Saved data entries
● ● ● ●

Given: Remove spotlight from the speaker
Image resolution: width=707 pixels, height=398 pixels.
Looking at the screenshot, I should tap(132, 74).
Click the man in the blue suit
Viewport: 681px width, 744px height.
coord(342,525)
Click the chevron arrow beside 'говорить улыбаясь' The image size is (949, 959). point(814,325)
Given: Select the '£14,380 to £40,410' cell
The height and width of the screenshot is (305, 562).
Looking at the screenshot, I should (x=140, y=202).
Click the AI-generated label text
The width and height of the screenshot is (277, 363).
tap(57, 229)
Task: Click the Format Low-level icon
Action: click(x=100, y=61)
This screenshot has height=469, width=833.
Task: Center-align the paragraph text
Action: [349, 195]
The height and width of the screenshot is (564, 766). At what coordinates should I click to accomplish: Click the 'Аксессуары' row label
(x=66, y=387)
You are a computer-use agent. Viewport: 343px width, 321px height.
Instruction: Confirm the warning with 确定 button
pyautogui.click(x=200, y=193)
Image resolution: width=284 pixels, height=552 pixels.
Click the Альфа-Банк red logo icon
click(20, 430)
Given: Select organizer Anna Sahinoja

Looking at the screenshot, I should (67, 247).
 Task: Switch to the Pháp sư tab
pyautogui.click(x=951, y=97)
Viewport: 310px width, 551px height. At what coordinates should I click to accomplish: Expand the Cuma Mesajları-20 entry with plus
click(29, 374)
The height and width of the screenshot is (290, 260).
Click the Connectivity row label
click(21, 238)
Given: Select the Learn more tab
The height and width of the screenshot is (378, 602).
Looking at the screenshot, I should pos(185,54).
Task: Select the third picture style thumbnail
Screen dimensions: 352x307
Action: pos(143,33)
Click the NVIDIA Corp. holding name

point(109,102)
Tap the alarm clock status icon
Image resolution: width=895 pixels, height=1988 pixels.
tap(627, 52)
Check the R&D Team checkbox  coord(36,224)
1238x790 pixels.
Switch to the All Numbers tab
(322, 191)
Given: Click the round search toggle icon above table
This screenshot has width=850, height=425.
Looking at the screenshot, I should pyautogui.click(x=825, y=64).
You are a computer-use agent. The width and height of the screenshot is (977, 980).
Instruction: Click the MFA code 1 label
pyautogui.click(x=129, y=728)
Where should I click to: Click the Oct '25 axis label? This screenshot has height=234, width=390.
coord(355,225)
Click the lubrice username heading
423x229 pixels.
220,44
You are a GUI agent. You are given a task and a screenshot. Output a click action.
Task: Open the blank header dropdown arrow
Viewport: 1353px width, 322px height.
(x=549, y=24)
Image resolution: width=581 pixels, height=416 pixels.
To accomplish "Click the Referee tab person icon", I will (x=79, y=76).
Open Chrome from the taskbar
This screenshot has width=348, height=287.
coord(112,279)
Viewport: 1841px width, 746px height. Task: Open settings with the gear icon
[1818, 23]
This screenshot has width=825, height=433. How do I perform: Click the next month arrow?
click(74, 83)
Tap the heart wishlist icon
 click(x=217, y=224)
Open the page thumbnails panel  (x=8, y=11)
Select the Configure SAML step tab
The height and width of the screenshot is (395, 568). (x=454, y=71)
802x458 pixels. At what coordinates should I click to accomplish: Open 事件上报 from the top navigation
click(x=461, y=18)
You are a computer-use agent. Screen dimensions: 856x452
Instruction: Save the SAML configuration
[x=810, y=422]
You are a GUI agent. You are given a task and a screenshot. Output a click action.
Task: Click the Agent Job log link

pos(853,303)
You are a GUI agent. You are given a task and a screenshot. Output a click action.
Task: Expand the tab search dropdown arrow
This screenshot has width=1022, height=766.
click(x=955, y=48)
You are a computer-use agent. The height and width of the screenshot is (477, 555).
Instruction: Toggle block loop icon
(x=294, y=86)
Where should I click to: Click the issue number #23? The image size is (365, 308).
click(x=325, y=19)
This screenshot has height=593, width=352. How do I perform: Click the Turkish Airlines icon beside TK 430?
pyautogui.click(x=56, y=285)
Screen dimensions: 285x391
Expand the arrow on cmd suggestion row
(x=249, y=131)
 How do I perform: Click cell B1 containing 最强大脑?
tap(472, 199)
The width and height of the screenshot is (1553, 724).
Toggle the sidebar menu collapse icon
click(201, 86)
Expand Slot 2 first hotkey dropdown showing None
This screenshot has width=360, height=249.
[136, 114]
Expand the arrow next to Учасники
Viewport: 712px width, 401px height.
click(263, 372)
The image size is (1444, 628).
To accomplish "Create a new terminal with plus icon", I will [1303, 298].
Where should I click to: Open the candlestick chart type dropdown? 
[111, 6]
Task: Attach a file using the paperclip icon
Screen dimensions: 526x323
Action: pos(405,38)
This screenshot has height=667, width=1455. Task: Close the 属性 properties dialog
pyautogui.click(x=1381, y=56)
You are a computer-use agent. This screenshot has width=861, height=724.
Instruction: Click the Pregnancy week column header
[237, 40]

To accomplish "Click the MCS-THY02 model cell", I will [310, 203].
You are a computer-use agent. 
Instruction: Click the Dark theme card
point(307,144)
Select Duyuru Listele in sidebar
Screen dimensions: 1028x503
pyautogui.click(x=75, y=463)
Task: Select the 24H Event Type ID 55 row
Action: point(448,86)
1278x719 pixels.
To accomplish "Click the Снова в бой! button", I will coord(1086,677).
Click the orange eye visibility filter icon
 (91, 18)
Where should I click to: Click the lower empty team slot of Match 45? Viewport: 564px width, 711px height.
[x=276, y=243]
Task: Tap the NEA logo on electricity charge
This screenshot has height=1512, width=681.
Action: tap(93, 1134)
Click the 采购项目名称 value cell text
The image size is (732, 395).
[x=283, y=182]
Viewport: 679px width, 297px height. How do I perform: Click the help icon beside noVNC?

● ● ● ●

*REQUIRED ACTION*:
Retype all of the records above, keeping them identical.

*TASK ANSWER*:
Given: Remove spotlight from the speaker
Image resolution: width=707 pixels, height=398 pixels.
Looking at the screenshot, I should tap(132, 74).
Click the man in the blue suit
Viewport: 681px width, 744px height.
coord(342,525)
Click the chevron arrow beside 'говорить улыбаясь' The image size is (949, 959). point(814,325)
Given: Select the '£14,380 to £40,410' cell
The height and width of the screenshot is (305, 562).
Looking at the screenshot, I should (x=140, y=202).
Click the AI-generated label text
The width and height of the screenshot is (277, 363).
tap(57, 229)
Task: Click the Format Low-level icon
Action: click(x=100, y=61)
This screenshot has height=469, width=833.
Task: Center-align the paragraph text
Action: [349, 195]
The height and width of the screenshot is (564, 766). At what coordinates should I click to accomplish: Click the 'Аксессуары' row label
(x=66, y=387)
You are a computer-use agent. Viewport: 343px width, 321px height.
Instruction: Confirm the warning with 确定 button
pyautogui.click(x=200, y=193)
Image resolution: width=284 pixels, height=552 pixels.
Click the Альфа-Банк red logo icon
click(20, 430)
Given: Select organizer Anna Sahinoja

Looking at the screenshot, I should (67, 247).
 Task: Switch to the Pháp sư tab
pyautogui.click(x=951, y=97)
Viewport: 310px width, 551px height. At what coordinates should I click to accomplish: Expand the Cuma Mesajları-20 entry with plus
click(29, 374)
The height and width of the screenshot is (290, 260).
Click the Connectivity row label
click(21, 238)
Given: Select the Learn more tab
The height and width of the screenshot is (378, 602).
Looking at the screenshot, I should pos(185,54).
Task: Select the third picture style thumbnail
Screen dimensions: 352x307
Action: pos(143,33)
Click the NVIDIA Corp. holding name

point(109,102)
Tap the alarm clock status icon
Image resolution: width=895 pixels, height=1988 pixels.
tap(627, 52)
Check the R&D Team checkbox  coord(36,224)
1238x790 pixels.
Switch to the All Numbers tab
(322, 191)
Given: Click the round search toggle icon above table
This screenshot has width=850, height=425.
Looking at the screenshot, I should pyautogui.click(x=825, y=64).
You are a computer-use agent. The width and height of the screenshot is (977, 980).
Instruction: Click the MFA code 1 label
pyautogui.click(x=129, y=728)
Where should I click to: Click the Oct '25 axis label? This screenshot has height=234, width=390.
coord(355,225)
Click the lubrice username heading
423x229 pixels.
220,44
You are a GUI agent. You are given a task and a screenshot. Output a click action.
Task: Open the blank header dropdown arrow
Viewport: 1353px width, 322px height.
(x=549, y=24)
Image resolution: width=581 pixels, height=416 pixels.
To accomplish "Click the Referee tab person icon", I will (x=79, y=76).
Open Chrome from the taskbar
This screenshot has width=348, height=287.
coord(112,279)
Viewport: 1841px width, 746px height. Task: Open settings with the gear icon
[1818, 23]
This screenshot has width=825, height=433. How do I perform: Click the next month arrow?
click(74, 83)
Tap the heart wishlist icon
 click(x=217, y=224)
Open the page thumbnails panel  (x=8, y=11)
Select the Configure SAML step tab
The height and width of the screenshot is (395, 568). (x=454, y=71)
802x458 pixels. At what coordinates should I click to accomplish: Open 事件上报 from the top navigation
click(x=461, y=18)
You are a computer-use agent. Screen dimensions: 856x452
Instruction: Save the SAML configuration
[x=810, y=422]
You are a GUI agent. You are given a task and a screenshot. Output a click action.
Task: Click the Agent Job log link

pos(853,303)
You are a GUI agent. You are given a task and a screenshot. Output a click action.
Task: Expand the tab search dropdown arrow
This screenshot has width=1022, height=766.
click(x=955, y=48)
You are a computer-use agent. The height and width of the screenshot is (477, 555).
Instruction: Toggle block loop icon
(x=294, y=86)
Where should I click to: Click the issue number #23? The image size is (365, 308).
click(x=325, y=19)
This screenshot has height=593, width=352. How do I perform: Click the Turkish Airlines icon beside TK 430?
pyautogui.click(x=56, y=285)
Screen dimensions: 285x391
Expand the arrow on cmd suggestion row
(x=249, y=131)
 How do I perform: Click cell B1 containing 最强大脑?
tap(472, 199)
The width and height of the screenshot is (1553, 724).
Toggle the sidebar menu collapse icon
click(201, 86)
Expand Slot 2 first hotkey dropdown showing None
This screenshot has width=360, height=249.
[136, 114]
Expand the arrow next to Учасники
Viewport: 712px width, 401px height.
click(263, 372)
The image size is (1444, 628).
To accomplish "Create a new terminal with plus icon", I will [1303, 298].
Where should I click to: Open the candlestick chart type dropdown? 
[111, 6]
Task: Attach a file using the paperclip icon
Screen dimensions: 526x323
Action: pos(405,38)
This screenshot has height=667, width=1455. Task: Close the 属性 properties dialog
pyautogui.click(x=1381, y=56)
You are a computer-use agent. This screenshot has width=861, height=724.
Instruction: Click the Pregnancy week column header
[237, 40]

To accomplish "Click the MCS-THY02 model cell", I will [310, 203].
You are a computer-use agent. 
Instruction: Click the Dark theme card
point(307,144)
Select Duyuru Listele in sidebar
Screen dimensions: 1028x503
pyautogui.click(x=75, y=463)
Task: Select the 24H Event Type ID 55 row
Action: point(448,86)
1278x719 pixels.
To accomplish "Click the Снова в бой! button", I will coord(1086,677).
Click the orange eye visibility filter icon
 (91, 18)
Where should I click to: Click the lower empty team slot of Match 45? Viewport: 564px width, 711px height.
[x=276, y=243]
Task: Tap the NEA logo on electricity charge
This screenshot has height=1512, width=681.
Action: tap(93, 1134)
Click the 采购项目名称 value cell text
The image size is (732, 395).
[x=283, y=182]
Viewport: 679px width, 297px height. How do I perform: Click the help icon beside noVNC?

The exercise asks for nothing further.